> **SOURCE**:
Re: [PATCH v2] cpufreq: Avoid a couple of races related to cpufreq_cpu_get()

From: Rafael J. Wysocki
Date: Thu Nov 17 2016 - 13:03:50 EST


On Thu, Nov 17, 2016 at 7:33 AM, Viresh Kumar <viresh.kumar@xxxxxxxxxx> wrote:
> Hi Rafael,
>
> I still have few concerns that I would like to share ..
>
> On 16-11-16, 03:38, Rafael J. Wysocki wrote:
>> From: Rafael J. Wysocki <rafael.j.wysocki@xxxxxxxxx>
>>
>> The cpumask_test_cpu() check in cpufreq_cpu_get_raw() is sort of
>> pointless, because it may be racy with respect to CPU online/offline
>> which sets/clears the policy->cpus mask.
>>
>> Some of the races resulting from that are benign (worst case, stale
>> values may be returned from some sysfs attribute for a relatively
>> short period), but some of them may lead to invocations of low-level
>> cpufreq driver callbacks for offline CPUs which is not guaranteed to
>> work in general.
>>
>> For this reason, move the cpumask_test_cpu() check away from
>> cpufreq_cpu_get_raw() and reserve it for the ondemand governor,
>> which calls it for online CPUs only and with CPU online/offline
>> locked anyway, and make the other callers of it use the per-CPU
>> variable whose value is returned by it directly.
>>
>> With that, add the cpumask_test_cpu() check to cpufreq_generic_get()
>> to preserve its current behavior for offline CPUs and to the callers
>> of cpufreq_cpu_get(). There, in the cases when the races might
>> lead to invocations of driver callbacks for offline CPUs, put it
>> under policy->rwsem.
>>
>> Signed-off-by: Rafael J. Wysocki <rafael.j.wysocki@xxxxxxxxx>
>> ---
>>
>> -> v2:
>> * Modify the changelog to make it better explain what's going on.
>> * Add the missing cpumask_test_cpu() check to cpufreq_offline().
>>
>> ---
>> drivers/cpufreq/cpufreq.c | 52 ++++++++++++++++++++++++++++++++--------------
>> 1 file changed, 37 insertions(+), 15 deletions(-)

> **DATA BLOCK**:
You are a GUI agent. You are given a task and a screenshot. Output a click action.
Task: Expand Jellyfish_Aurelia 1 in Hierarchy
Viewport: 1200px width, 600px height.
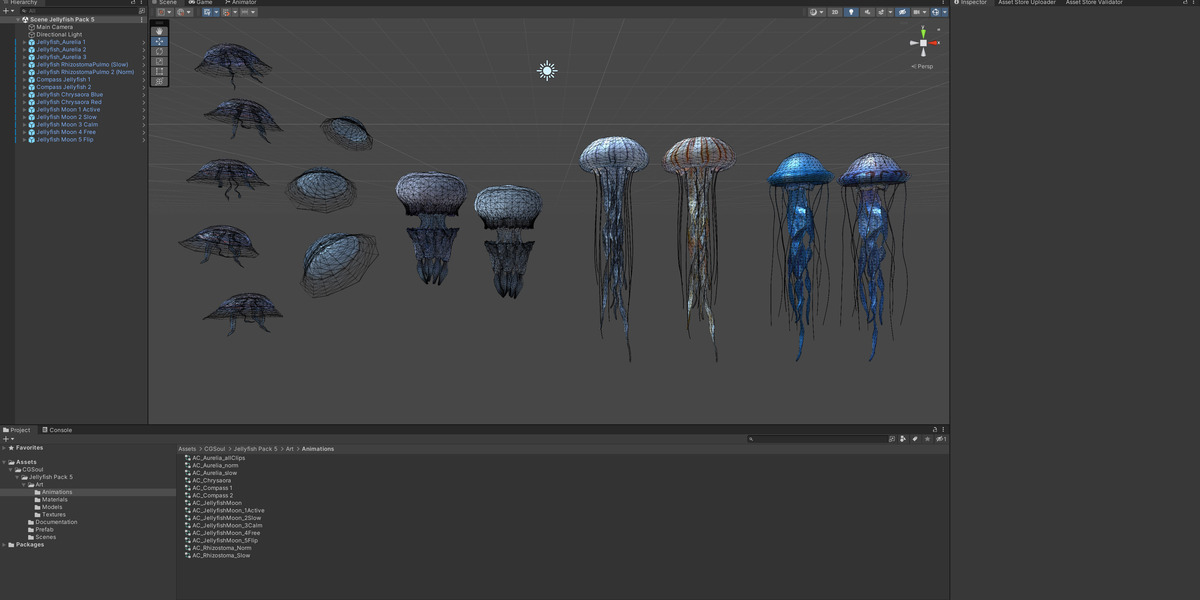pos(24,42)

> **INSTRUCTIONS**:
• A. Rewrite the cpufreq patch reply from "Re: [PATCH v2]" to "to share ..", swapping "concerns" for "doubts".
• B. Carry on the cpufreq patch reply from the point where it stops.

> **RESULTS**:
• A.
Re: [PATCH v2] cpufreq: Avoid a couple of races related to cpufreq_cpu_get()

From: Rafael J. Wysocki
Date: Thu Nov 17 2016 - 13:03:50 EST


On Thu, Nov 17, 2016 at 7:33 AM, Viresh Kumar <viresh.kumar@xxxxxxxxxx> wrote:
> Hi Rafael,
>
> I still have few doubts that I would like to share ..

• B.
>>
>> Index: linux-pm/drivers/cpufreq/cpufreq.c
>> ===================================================================
>> --- linux-pm.orig/drivers/cpufreq/cpufreq.c
>> +++ linux-pm/drivers/cpufreq/cpufreq.c
>> @@ -65,6 +65,12 @@ static struct cpufreq_driver *cpufreq_dr
>> static DEFINE_PER_CPU(struct cpufreq_policy *, cpufreq_cpu_data);
>> static DEFINE_RWLOCK(cpufreq_driver_lock);
>>
>> +struct cpufreq_policy *cpufreq_cpu_get_raw(unsigned int cpu)
>> +{
>> + return per_cpu(cpufreq_cpu_data, cpu);
>> +}
>> +EXPORT_SYMBOL_GPL(cpufreq_cpu_get_raw);
>> +
>> /* Flag to suspend/resume CPUFreq governors */
>> static bool cpufreq_suspended;
>>
>> @@ -192,19 +198,12 @@ int cpufreq_generic_init(struct cpufreq_
>> }
>> EXPORT_SYMBOL_GPL(cpufreq_generic_init);
>>
>> -struct cpufreq_policy *cpufreq_cpu_get_raw(unsigned int cpu)
>> -{
>> - struct cpufreq_policy *policy = per_cpu(cpufreq_cpu_data, cpu);
>> -
>> - return policy && cpumask_test_cpu(cpu, policy->cpus) ? policy : NULL;
>> -}
>> -EXPORT_SYMBOL_GPL(cpufreq_cpu_get_raw);
>> -
>> unsigned int cpufreq_generic_get(unsigned int cpu)
>> {
>> - struct cpufreq_policy *policy = cpufreq_cpu_get_raw(cpu);
>> + struct cpufreq_policy *policy = per_cpu(cpufreq_cpu_data, cpu);
>>
>> - if (!policy || IS_ERR(policy->clk)) {
>> + if (!policy || !cpumask_test_cpu(cpu, policy->cpus) ||
>> + IS_ERR(policy->clk)) {
>> pr_err("%s: No %s associated to cpu: %d\n",
>> __func__, policy ? "clk" : "policy", cpu);
>> return 0;
>> @@ -240,7 +239,7 @@ struct cpufreq_policy *cpufreq_cpu_get(u
>>
>> if (cpufreq_driver) {
>> /* get the CPU */
>> - policy = cpufreq_cpu_get_raw(cpu);
>> + policy = per_cpu(cpufreq_cpu_data, cpu);
>
> There are many other users of cpufreq_cpu_get() outside of cpufreq
> core which aren't updated in this patch.

OK, fair enough. I obviously overlooked that.

>> if (policy)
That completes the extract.